Persons who respond to the collection of information contained in this form are not required to respond unless the form displays a currently valid OMB Number.
                                                                      Exhibit 24

                                POWER OF ATTORNEY

     Know all by these presents, that the undersigned hereby constitutes and
appoints each of Peter G. Edwards and Miriam Rogers Singer signing singly, the
undersigned's true and lawful attorney-in-fact to:

     (1)  execute for and on behalf of the undersigned, in the undersigned's
capacity as an director, officer and/or employee of Mallinckrodt public limited
company (the "Company"), Forms 3, 4, 5, Form 144 and/or Form ID in accordance
with Section 16(a) of the Securities Exchange Act of 1934 and the rules
thereunder and/or Rule 144 of the Securities Act of 1933, respectively;

     (2)  execute for and on behalf of the undersigned any such filings or
other disclosure related to the undersigned's holdings of and transactions in
securities of the Company as may be required pursuant to the Companies Act
1963-2009, Ireland, as amended (the "Companies Act");

     (3)  do and perform any and all acts for and on behalf of the
undersigned which may be necessary or desirable to complete the execution of (a)
any such Forms 3, 4, 5, Form 144 and Form ID or (b) any disclosures under the
Companies Act and timely file such form or forms with the United States
Securities and Exchange Commission, the Irish Companies Registration Office
and/or any other authority; and

     (4)  take any other action of any type whatsoever in connection with the
foregoing which, in the opinion of such attorney-in-fact, may be of benefit to,
in the best interest of, or legally required by, the undersigned, it being
understood that the documents executed by such attorney-in-fact on behalf of the
undersigned pursuant to this Power of Attorney shall be in such form and shall
contain such terms and conditions as such attorney-in-fact may approve in such
attorney-in-fact's discretion.

     The undersigned hereby grants to each attorney-in-fact full power and
authority to do and perform all and every act and thing whatsoever requisite,
necessary and proper to be done in the exercise of any of the rights and powers
herein granted, as fully to all intents and purposes as the undersigned might or
could do if personally present, with full power of substitution or revocation,
hereby ratifying and confirming all that such attorney-in-fact, or such
attorney-in-fact's substitute or substitutes, shall lawfully do or cause to be
done by virtue of this power of attorney and the rights and powers herein
granted.

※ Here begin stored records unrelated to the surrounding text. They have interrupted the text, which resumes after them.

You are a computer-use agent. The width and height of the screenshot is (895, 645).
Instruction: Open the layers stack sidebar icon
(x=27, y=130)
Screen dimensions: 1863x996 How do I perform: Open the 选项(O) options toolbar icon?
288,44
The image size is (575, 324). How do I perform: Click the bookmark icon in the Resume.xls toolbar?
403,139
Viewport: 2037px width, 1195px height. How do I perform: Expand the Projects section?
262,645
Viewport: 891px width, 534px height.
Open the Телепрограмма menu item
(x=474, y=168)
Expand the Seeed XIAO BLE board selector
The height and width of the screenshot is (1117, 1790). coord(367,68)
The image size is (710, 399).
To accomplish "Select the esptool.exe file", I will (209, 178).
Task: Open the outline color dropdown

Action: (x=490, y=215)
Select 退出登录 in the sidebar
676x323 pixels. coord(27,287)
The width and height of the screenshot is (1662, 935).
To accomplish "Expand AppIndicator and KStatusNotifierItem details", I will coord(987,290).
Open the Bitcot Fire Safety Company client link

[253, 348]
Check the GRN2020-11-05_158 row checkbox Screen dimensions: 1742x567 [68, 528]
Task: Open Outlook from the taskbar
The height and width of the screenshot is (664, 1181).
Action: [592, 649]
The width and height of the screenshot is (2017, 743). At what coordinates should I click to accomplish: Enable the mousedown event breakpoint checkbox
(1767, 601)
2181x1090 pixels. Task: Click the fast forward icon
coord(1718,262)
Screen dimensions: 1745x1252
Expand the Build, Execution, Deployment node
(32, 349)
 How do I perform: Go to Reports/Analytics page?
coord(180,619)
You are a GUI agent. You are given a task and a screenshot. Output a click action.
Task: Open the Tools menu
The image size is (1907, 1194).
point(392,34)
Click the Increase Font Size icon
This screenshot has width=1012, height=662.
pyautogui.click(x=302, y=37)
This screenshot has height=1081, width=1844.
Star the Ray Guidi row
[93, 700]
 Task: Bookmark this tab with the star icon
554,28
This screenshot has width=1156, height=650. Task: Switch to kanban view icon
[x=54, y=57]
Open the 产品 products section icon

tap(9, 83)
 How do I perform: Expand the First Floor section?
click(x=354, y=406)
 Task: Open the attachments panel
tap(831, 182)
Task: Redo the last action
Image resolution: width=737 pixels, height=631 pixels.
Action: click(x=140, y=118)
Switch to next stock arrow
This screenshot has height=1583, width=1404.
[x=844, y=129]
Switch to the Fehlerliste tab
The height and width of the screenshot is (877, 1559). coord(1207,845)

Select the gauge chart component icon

The undersigned acknowledges that the foregoing attorneys-in-fact, in
serving in such capacity at the request of the undersigned, are not assuming,
nor is the Company assuming, any of the undersigned's responsibilities to comply
with the Companies Act, Section 16 of the Securities Exchange Act of 1934 or
Rule 144 of the Securities Act of 1933.

     This Power of Attorney shall remain in full force and effect until the
undersigned is no longer required to file Forms 3, 4, 5, and Form 144 and make
disclosure under the Companies Act with respect to the undersigned's holdings of
and transactions in securities issued by the Company, unless earlier revoked by
the undersigned in a signed writing delivered to the foregoing
attorneys-in-fact. This Power of Attorney shall supersede any and all existing
Powers of Attorney with respect to the subject matter hereof.

     IN WITNESS WHEREOF, the undersigned has caused this Power of Attorney to be
executed as of this 13th day of August, 2014.